**Aim of the task**.
Answer these from the passage on doctrine and the early church, using the same markings:
(a) What does the passage say the most important doctrinal debate of the fourth century hung on?
(b) Whose boldness is mentioned in the quoted verse from Acts 4:13?
(c) What reason does the writer give for there being so much intellectual treatment going on?

**Source passage**.
====

The most important doctrinal debate of the fourth century, arguably one of the most important debates of all, hung on a single Greek letter!
homoiousious or homoousious
Is Jesus just a divine-like being, or is he truly one substance with the eternal nature of God?
This debate may not get anyone saved, but it did determine whether there was still a true expression of the church for them to be saved into.
I share some of your frustration over fruitless arguments over words, that the Scriptures warn us against, but lets not throw the baby out with the bathwater. Doctrine is important!
Chris,
Check this out
http://tinyurl.com/y7qpub
Which church do you think is reaching the lost?
I love the stuff you’re coming out with right now. It makes me laugh out loud - nervously.
I’m convinced that the only reason we have so much intellectual treatment going on is because we bring our intellectual baggage to the gospel and then spend a lifetime getting rid of that baggage. We don’t learn anything - we just unlearn, if you catch my drift? So I think there is a strong case for working within the culture of intellectualism, like good missionaries, in order to help people with the renewing of the mind.
BUT, like you, I love that God, in all his facets, just loves to cut through all that with genuine ENCOUNTER. That’s where my heart is. That’s both the sole basis, and the daily reassuring evidence, of my salvation. That’s what I pray for others, and that’s how I prefer to minister.
Here’s a shocker: the early church had no Bible, no cannon of Scripture. No theologians. No commentaries. No internet. How WERE they saved? How DID they grow so quickly?
Acts 4:13 “Now when they saw the boldness of Peter and John, and percieved they were unlearned and ignorant men, they marvelled; and they took knowledge of them that they had been with Jesus.”

====

**Material provided**.

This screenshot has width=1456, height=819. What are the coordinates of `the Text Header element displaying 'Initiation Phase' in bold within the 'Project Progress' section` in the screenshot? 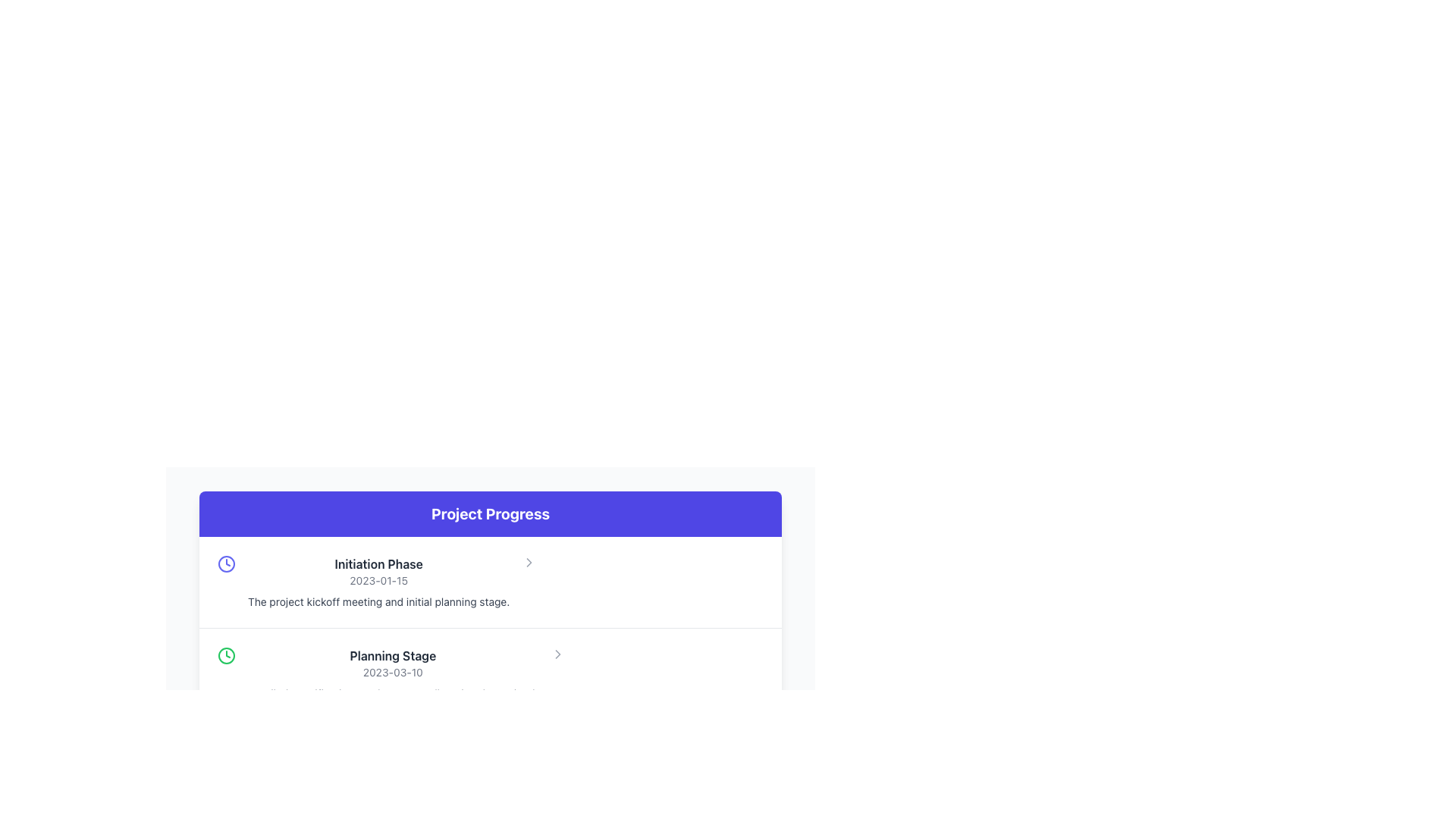 It's located at (378, 564).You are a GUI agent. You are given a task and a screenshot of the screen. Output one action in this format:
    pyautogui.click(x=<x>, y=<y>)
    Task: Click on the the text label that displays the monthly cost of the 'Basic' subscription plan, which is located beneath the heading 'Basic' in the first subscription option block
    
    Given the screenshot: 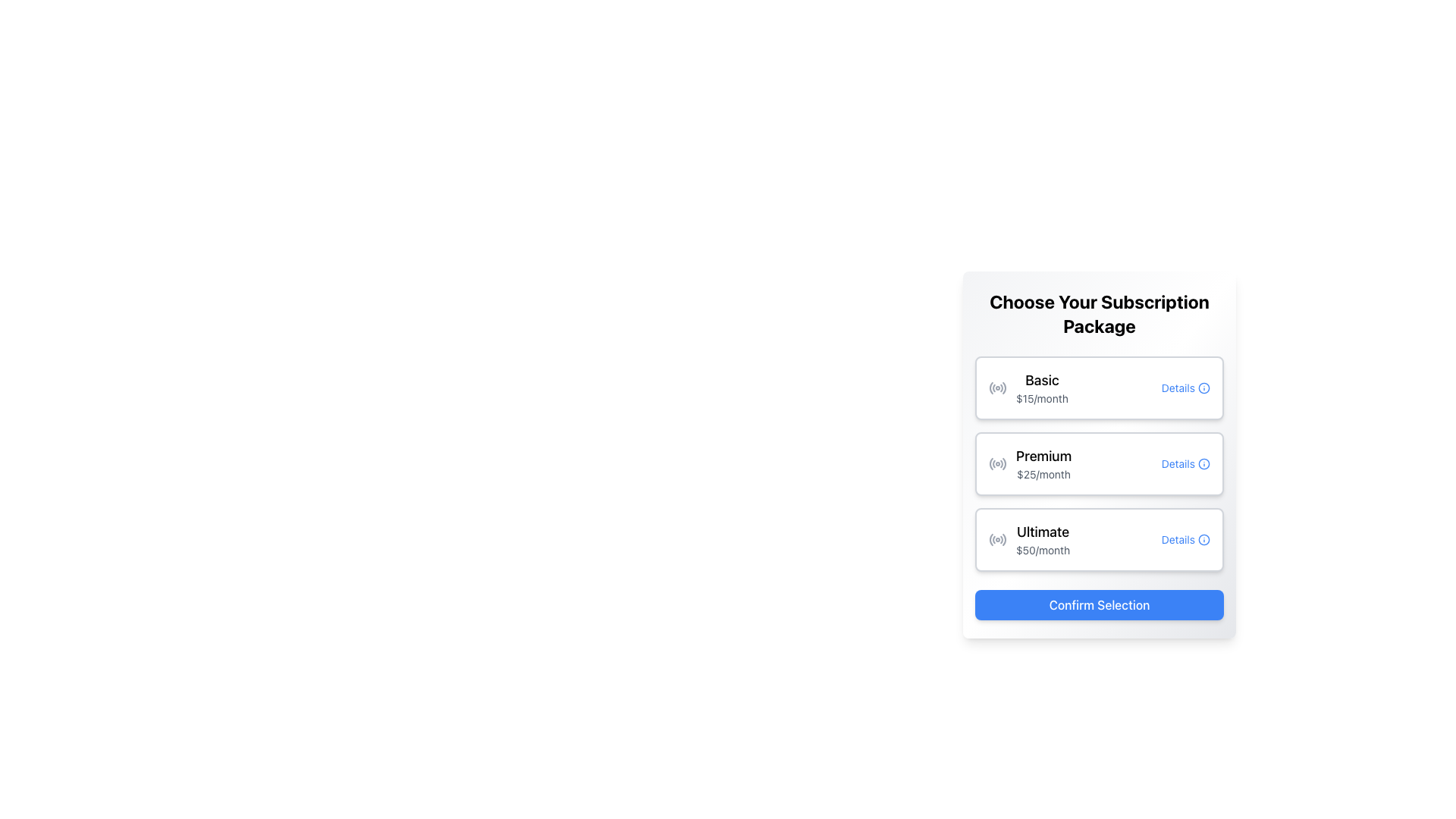 What is the action you would take?
    pyautogui.click(x=1041, y=397)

====

**Output below**.
(a) A single Greek letter.
(b) Peter and John.
(c) We bring our intellectual baggage to the gospel and then spend a lifetime getting rid of that baggage.